-- PROVIDED INFORMATION follows --

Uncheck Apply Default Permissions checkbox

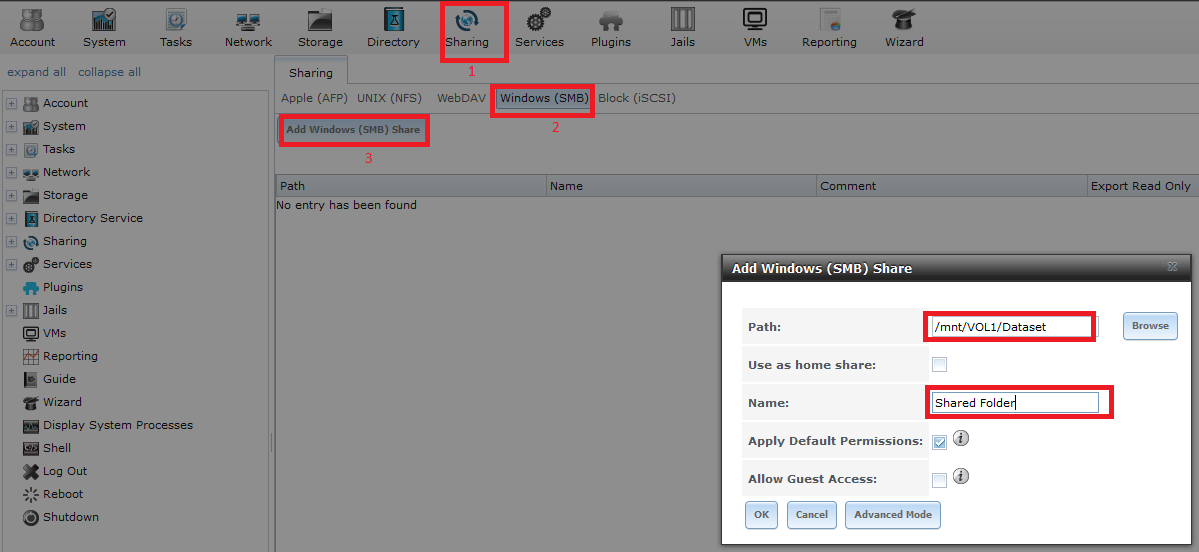pos(939,442)
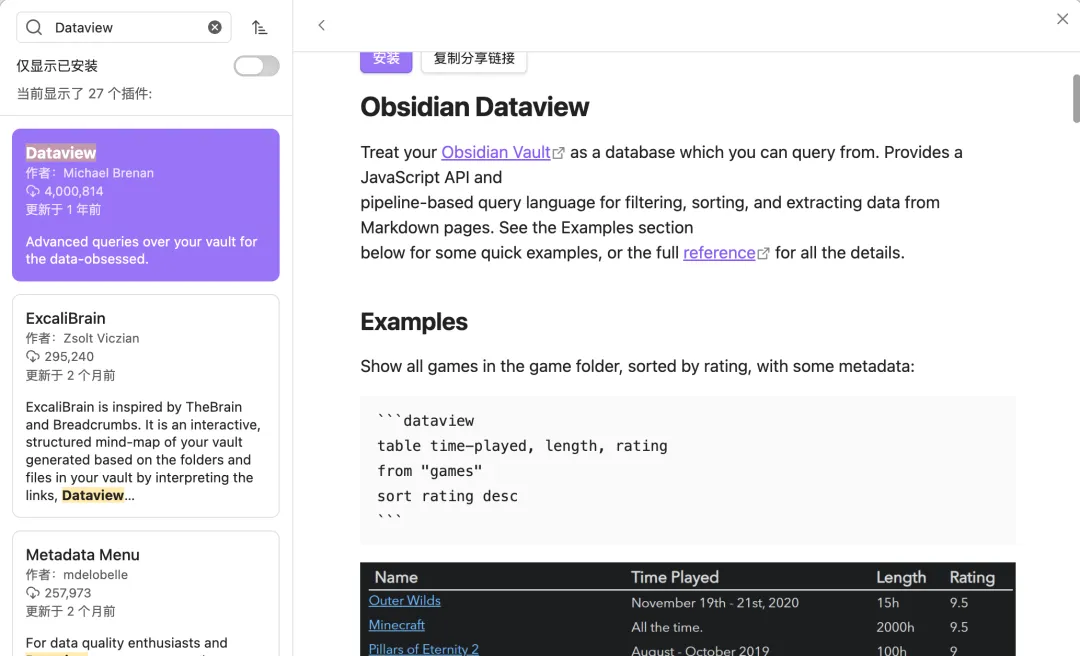1080x656 pixels.
Task: Close the plugin browser dialog
Action: (x=1062, y=19)
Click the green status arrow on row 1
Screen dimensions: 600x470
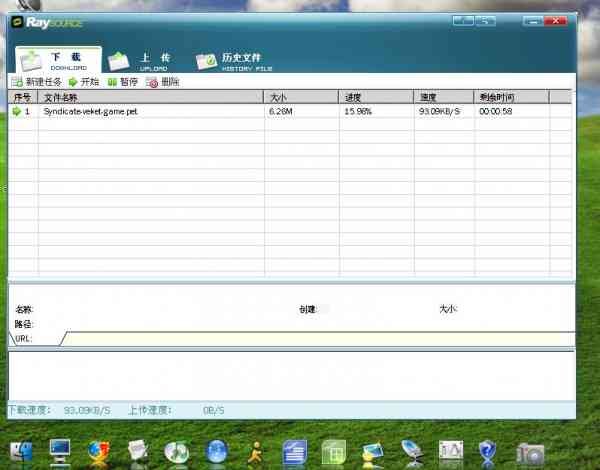pos(17,111)
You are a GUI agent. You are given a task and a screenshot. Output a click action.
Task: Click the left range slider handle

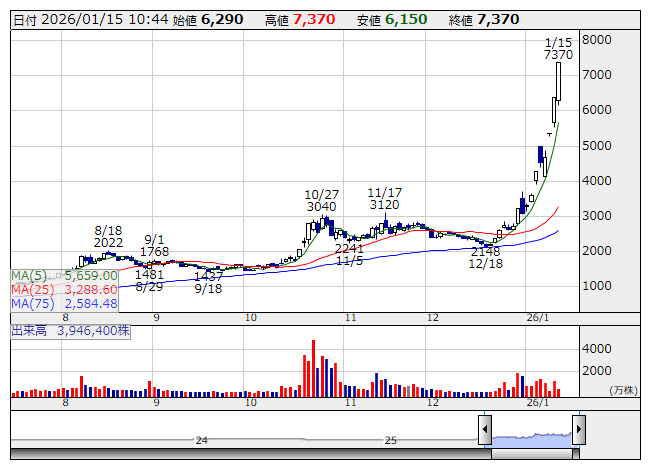484,431
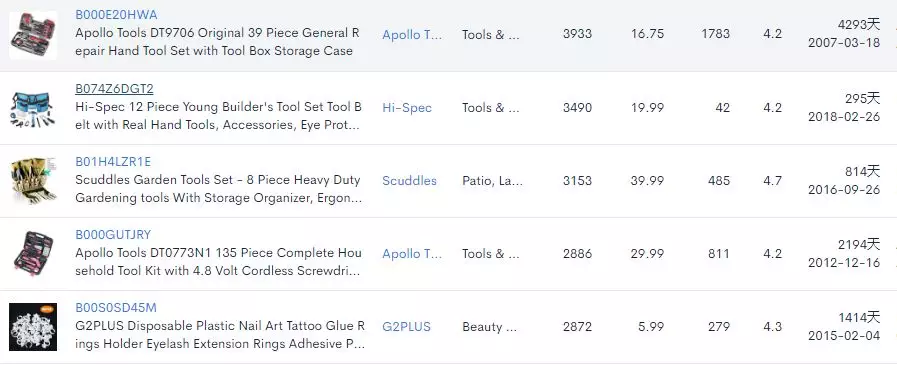Viewport: 897px width, 365px height.
Task: Open ASIN link B01H4LZR1E
Action: pyautogui.click(x=113, y=162)
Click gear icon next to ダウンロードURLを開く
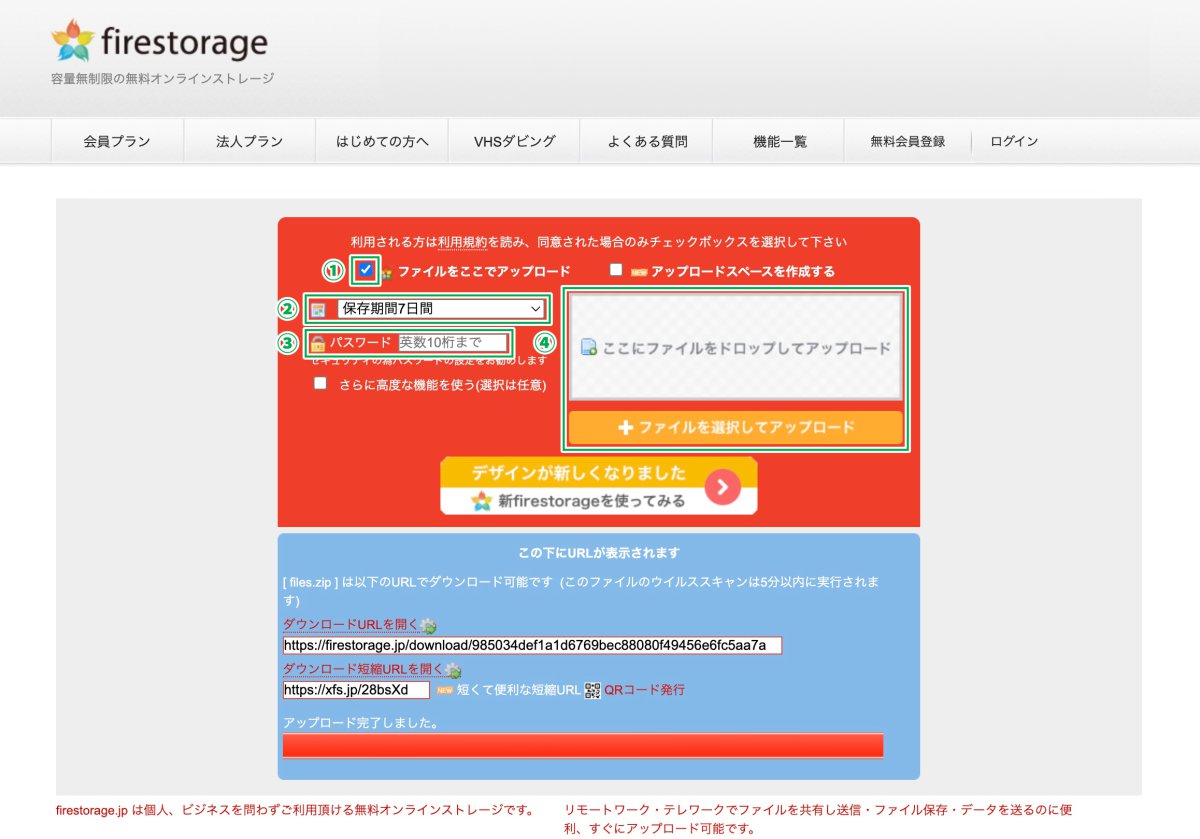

-- PROVIDED INFORMATION concluded --

Repeat each line of the records above exactly, but do not copy the pictures.

Uncheck Apply Default Permissions checkbox

pos(939,442)
1080x656 pixels.
Task: Close the plugin browser dialog
Action: (x=1062, y=19)
Click the green status arrow on row 1
Screen dimensions: 600x470
pos(17,111)
You are a GUI agent. You are given a task and a screenshot. Output a click action.
Task: Click the left range slider handle

484,431
Viewport: 897px width, 365px height.
Task: Open ASIN link B01H4LZR1E
Action: pyautogui.click(x=113, y=162)
Click gear icon next to ダウンロードURLを開く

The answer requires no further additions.